Exercise description:
Please write out the line containing "You are a computer-use" and each line after it through the end of the data, exactly, and nothing else.

[Dataset excerpts]

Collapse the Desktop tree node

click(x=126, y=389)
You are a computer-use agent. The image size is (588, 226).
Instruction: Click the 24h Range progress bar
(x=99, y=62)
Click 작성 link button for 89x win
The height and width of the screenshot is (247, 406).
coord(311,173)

Output for this exercise:
You are a computer-use agent. The image size is (588, 226).
Instruction: Click the 24h Range progress bar
(x=99, y=62)
Click 작성 link button for 89x win
The height and width of the screenshot is (247, 406).
coord(311,173)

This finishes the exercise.